The legacy of Auschwitz
As a reminder of the suffering and absence of the victims of Auschwitz-Birkenau, a one of the freight cars that were used to transport prisoners in inhumane conditions that were only the prelude to greater suffering.
For many of the people who arrived at Auschwitz, the trip in these wagons was the last of their lives, because upon arriving at the camp they were selected for perform forced labor until death or to be taken directly to the gas chambers.

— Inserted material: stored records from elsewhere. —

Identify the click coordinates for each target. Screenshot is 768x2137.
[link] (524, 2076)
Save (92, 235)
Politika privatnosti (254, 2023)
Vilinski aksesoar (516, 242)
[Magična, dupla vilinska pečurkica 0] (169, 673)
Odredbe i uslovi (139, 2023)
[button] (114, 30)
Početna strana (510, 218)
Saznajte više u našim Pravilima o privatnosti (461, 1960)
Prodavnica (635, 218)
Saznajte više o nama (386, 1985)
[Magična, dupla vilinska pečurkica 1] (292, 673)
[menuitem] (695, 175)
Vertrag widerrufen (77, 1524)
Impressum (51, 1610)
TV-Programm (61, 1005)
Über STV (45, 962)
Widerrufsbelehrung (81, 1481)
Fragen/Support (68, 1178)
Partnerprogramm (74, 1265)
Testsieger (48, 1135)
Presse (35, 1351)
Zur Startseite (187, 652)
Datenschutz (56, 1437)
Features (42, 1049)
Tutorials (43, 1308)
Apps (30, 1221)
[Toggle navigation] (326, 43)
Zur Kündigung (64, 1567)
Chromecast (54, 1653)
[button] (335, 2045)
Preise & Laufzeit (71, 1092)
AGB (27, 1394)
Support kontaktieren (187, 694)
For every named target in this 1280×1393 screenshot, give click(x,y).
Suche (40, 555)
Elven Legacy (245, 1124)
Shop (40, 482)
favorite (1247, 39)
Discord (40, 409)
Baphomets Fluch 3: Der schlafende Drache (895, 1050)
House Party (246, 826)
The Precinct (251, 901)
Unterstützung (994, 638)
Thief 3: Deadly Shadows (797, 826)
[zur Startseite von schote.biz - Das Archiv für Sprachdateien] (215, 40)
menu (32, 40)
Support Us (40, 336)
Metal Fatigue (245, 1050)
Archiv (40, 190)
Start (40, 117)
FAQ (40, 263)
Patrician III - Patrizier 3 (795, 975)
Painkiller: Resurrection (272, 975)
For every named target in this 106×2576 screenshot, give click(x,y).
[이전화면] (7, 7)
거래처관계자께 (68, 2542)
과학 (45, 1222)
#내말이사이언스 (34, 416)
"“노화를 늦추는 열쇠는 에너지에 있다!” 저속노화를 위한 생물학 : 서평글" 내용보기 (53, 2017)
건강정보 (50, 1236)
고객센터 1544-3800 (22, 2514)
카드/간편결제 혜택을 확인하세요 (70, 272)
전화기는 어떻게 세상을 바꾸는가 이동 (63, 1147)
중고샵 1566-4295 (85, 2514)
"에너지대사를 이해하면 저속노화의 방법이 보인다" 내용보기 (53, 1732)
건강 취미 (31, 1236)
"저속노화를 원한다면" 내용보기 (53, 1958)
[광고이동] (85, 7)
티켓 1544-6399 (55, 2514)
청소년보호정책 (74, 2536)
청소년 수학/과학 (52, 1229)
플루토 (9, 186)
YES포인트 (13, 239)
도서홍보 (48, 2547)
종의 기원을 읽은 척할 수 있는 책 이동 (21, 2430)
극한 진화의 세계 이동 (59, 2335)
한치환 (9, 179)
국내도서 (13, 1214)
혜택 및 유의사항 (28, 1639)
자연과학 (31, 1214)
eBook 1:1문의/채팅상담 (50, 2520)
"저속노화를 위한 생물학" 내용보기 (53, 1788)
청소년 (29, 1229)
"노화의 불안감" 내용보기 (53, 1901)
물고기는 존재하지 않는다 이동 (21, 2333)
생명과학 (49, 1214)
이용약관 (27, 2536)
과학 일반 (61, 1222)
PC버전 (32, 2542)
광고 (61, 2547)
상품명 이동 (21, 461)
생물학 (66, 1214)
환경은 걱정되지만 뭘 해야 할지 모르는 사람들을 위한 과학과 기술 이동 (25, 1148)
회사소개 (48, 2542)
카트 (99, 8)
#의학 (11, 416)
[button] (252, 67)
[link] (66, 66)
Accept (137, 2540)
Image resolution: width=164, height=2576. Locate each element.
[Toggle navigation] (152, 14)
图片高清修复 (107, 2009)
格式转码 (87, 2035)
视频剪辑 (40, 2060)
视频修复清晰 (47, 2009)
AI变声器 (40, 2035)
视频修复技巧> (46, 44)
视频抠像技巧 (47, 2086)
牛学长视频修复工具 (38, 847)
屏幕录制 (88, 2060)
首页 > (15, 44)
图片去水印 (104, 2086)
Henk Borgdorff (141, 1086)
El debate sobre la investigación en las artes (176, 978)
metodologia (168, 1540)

Entrance gate to Auschwitz
REUTERS
Most of the prisoners especially the children, women and elderlydied on their first day in Auschwitz.
The Nazi camp of Auschwitz-Birkenau, the largest of those built by Germany in World War II, was established in 1940initially as a Polish prison camp, but soon expanded into a complex of facilities dedicated to systematically exterminate human beings already industrial scale.
Aerial image of Auschwitz
REUTERS
It is estimated that at least 1.1 million people died at Auschwitzmost of them Jews, but they were also murdered polish, Roma, soviet prisoners of war and people of other nationalities.
He January 27, 1945soviet troops they liberated the field and they rescued some 7,000 survivors who had witnessed how those responsible for the camp had tried to destroy all evidence of their crimes before fleeing.
In 2005, the United Nations designated that date as International Holocaust Memorial Day.